Embora o estudo não tenha explorado quais são as razões por detrás das mudanças, os autores apontam a atividade humana e a crise climática como causas claras, impulsionadas pelo uso de combustíveis fósseis, que está a alterar os padrões da chuva e a acelerar o derretimento da neve.
Estudos anteriores tendiam a forcar-se nos fluxos de água apenas nos maiores rios, produzindo resultados limitados a locais específicos em momentos específicos, afirma Colin Gleason, coautor do estudo e professor de engenharia civil e do ambiente na UMass Amherst.
Os métodos usados neste estudo permitiram observar “tudo ao mesmo tempo”, afirma à CNN. Embora tal não forneça a precisão local de outros estudos, “consideramos que este talvez seja o mapa mais precioso do fluxo dos rios alguma vez feito”, junta.
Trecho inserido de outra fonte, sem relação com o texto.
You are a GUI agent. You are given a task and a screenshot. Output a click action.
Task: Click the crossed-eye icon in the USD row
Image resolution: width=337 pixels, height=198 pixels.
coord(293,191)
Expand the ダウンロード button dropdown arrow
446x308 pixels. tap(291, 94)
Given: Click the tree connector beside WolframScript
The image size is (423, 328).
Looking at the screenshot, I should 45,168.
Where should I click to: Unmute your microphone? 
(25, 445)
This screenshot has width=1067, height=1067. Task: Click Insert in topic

Gleason conclui: “Deus do céu, os rios do mundo são muito diferentes daquilo que pensávamos”. Há uns que estão a mudar 5% ou 10% por ano, apurou o estudo. “É uma mudança muito, muito rápida”, reitera.
Os rios são “como os vasos sanguíneos da Terra” e todas estas mudanças nos seus fluxos têm efeitos profundos, avisa Feng.
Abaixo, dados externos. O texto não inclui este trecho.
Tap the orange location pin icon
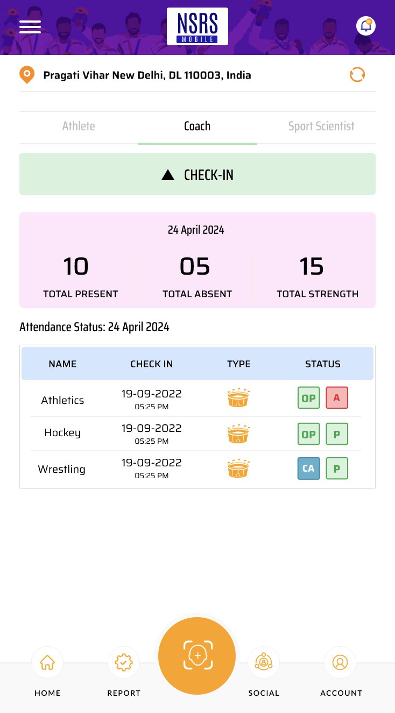pyautogui.click(x=26, y=75)
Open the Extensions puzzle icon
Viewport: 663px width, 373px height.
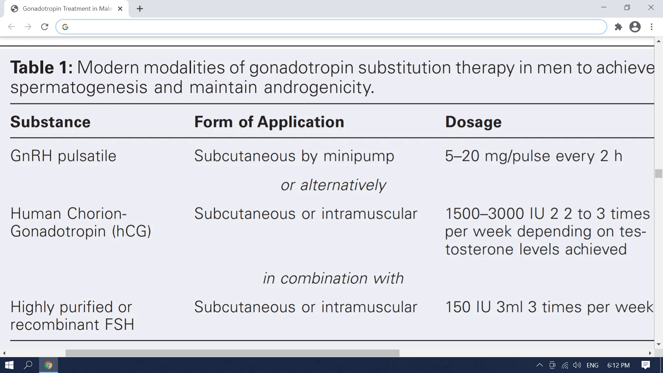[x=618, y=27]
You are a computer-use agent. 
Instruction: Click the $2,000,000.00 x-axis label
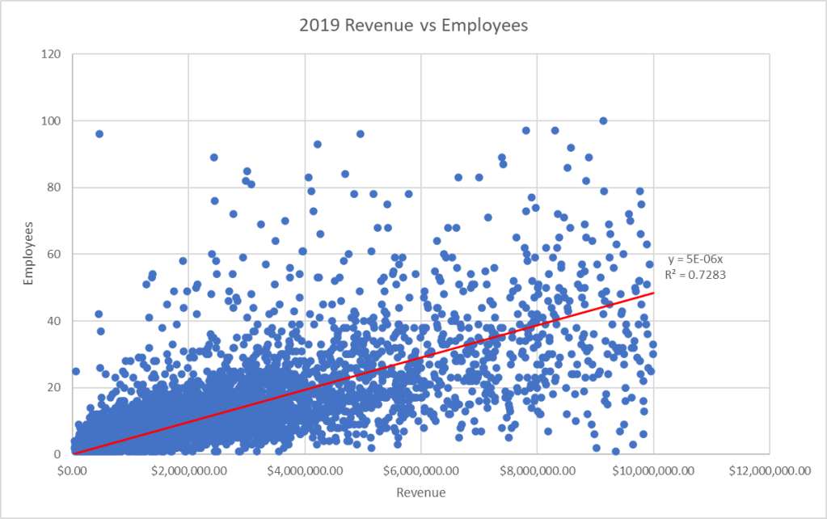pos(188,470)
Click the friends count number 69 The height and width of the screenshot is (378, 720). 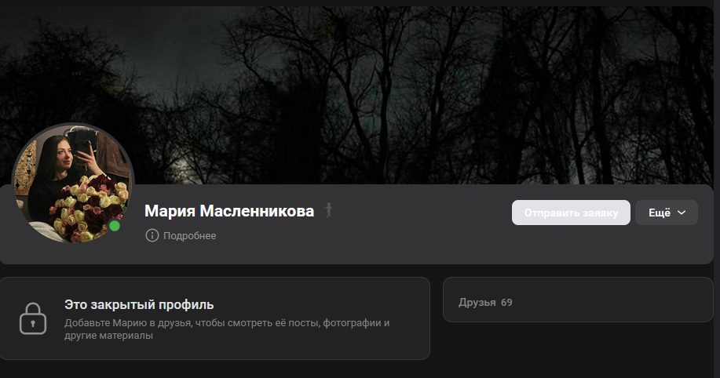click(x=506, y=302)
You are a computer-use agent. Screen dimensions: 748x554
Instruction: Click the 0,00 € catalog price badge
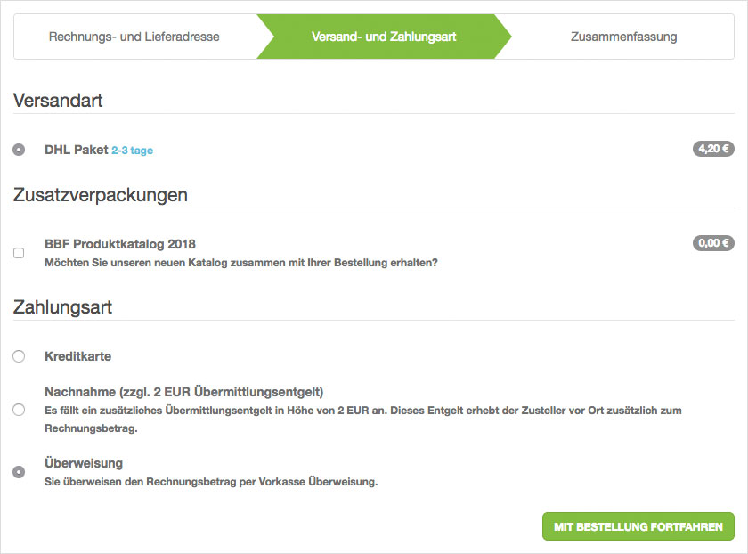[713, 243]
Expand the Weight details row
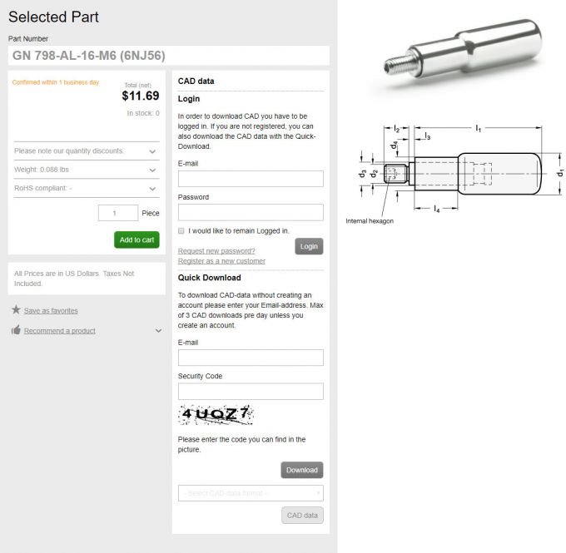 point(152,170)
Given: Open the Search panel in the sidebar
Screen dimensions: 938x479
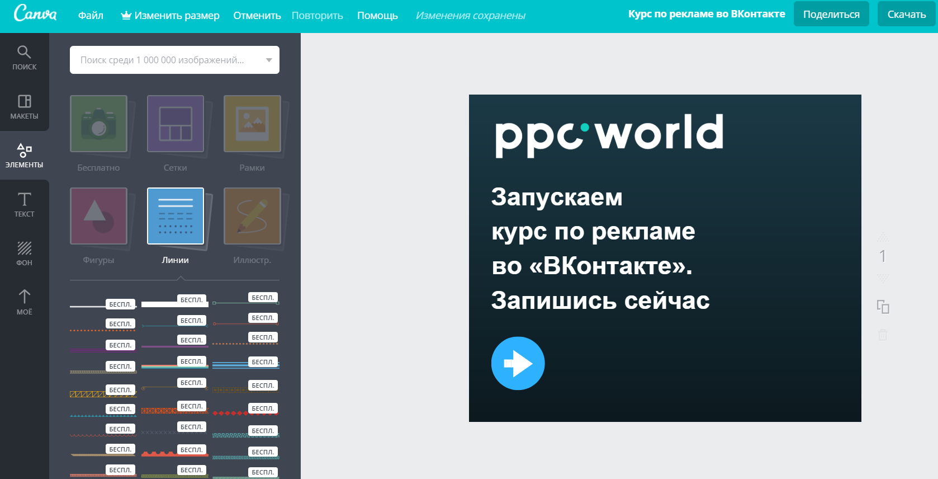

As diminuições significativas nos caudais dos rios, nas suas partes inferiores, significam menos água disponível nas maiores secções de muitos rios do planeta, notou o estudo.
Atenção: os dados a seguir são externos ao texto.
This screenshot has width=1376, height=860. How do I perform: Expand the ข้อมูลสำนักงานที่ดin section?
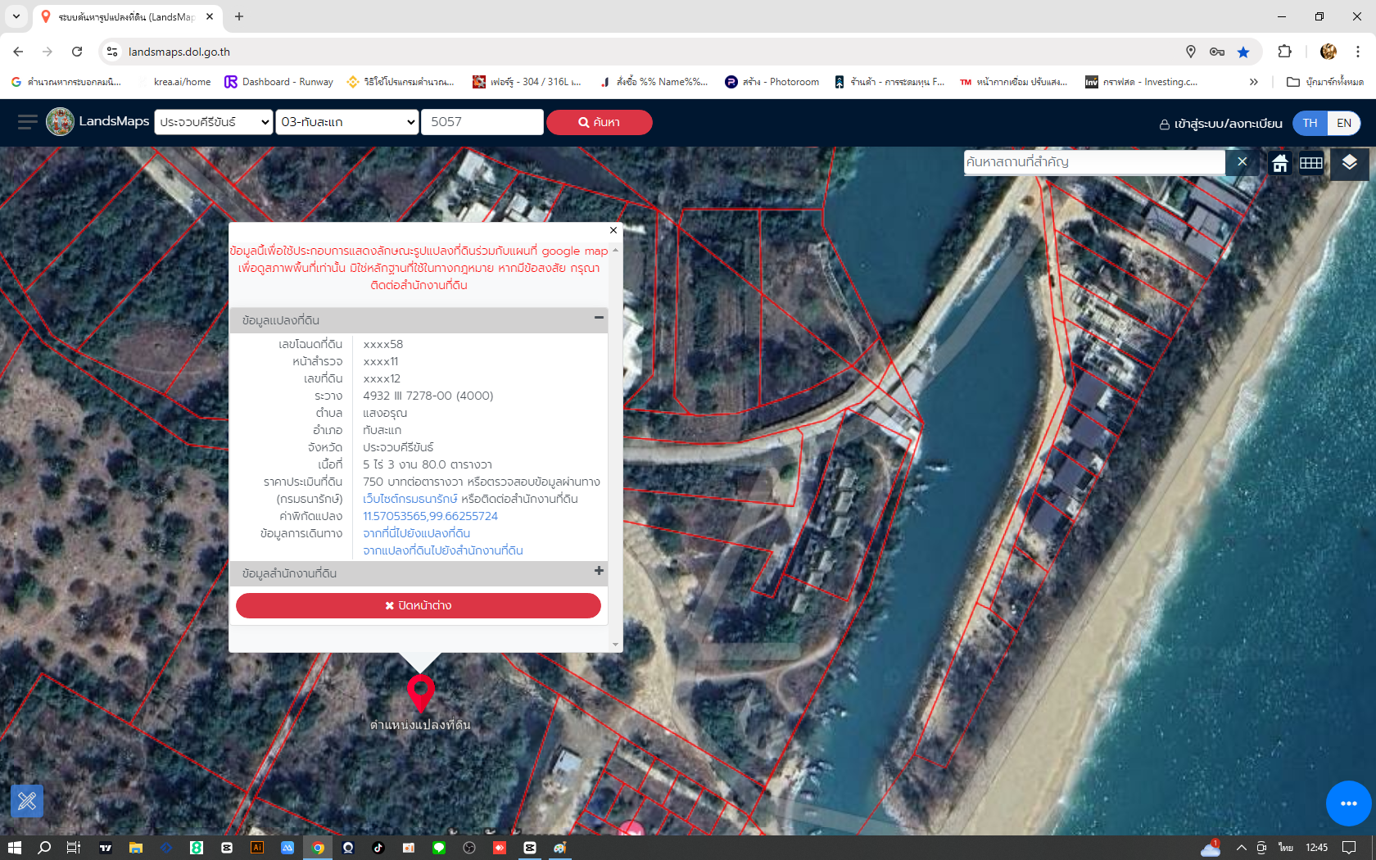click(x=599, y=571)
Tal traduz-se em menos água doce para as pessoas beberem, regarem as plantações ou darem de beber ao gado.
Fluxos mais lentos significam também que os rios têm menos capacidade de transportar sedimentos, compostos por terra e pequenas rochas.
Isto tem um impacto gigantesco a jusante, uma vez que os sedimentos são vitais para formar deltas, que fornem proteção natural contra a subida do nível do mar.
Para os rios mais pequenos, muitos dos quais são afetados pelo crescente degelo devido ao aquecimento global, a existência de fluxos mais rápidos pode ter alguns impactos positivos, como o fornecimento de nutrientes aos peixes, bem como uma ajuda na sua migração.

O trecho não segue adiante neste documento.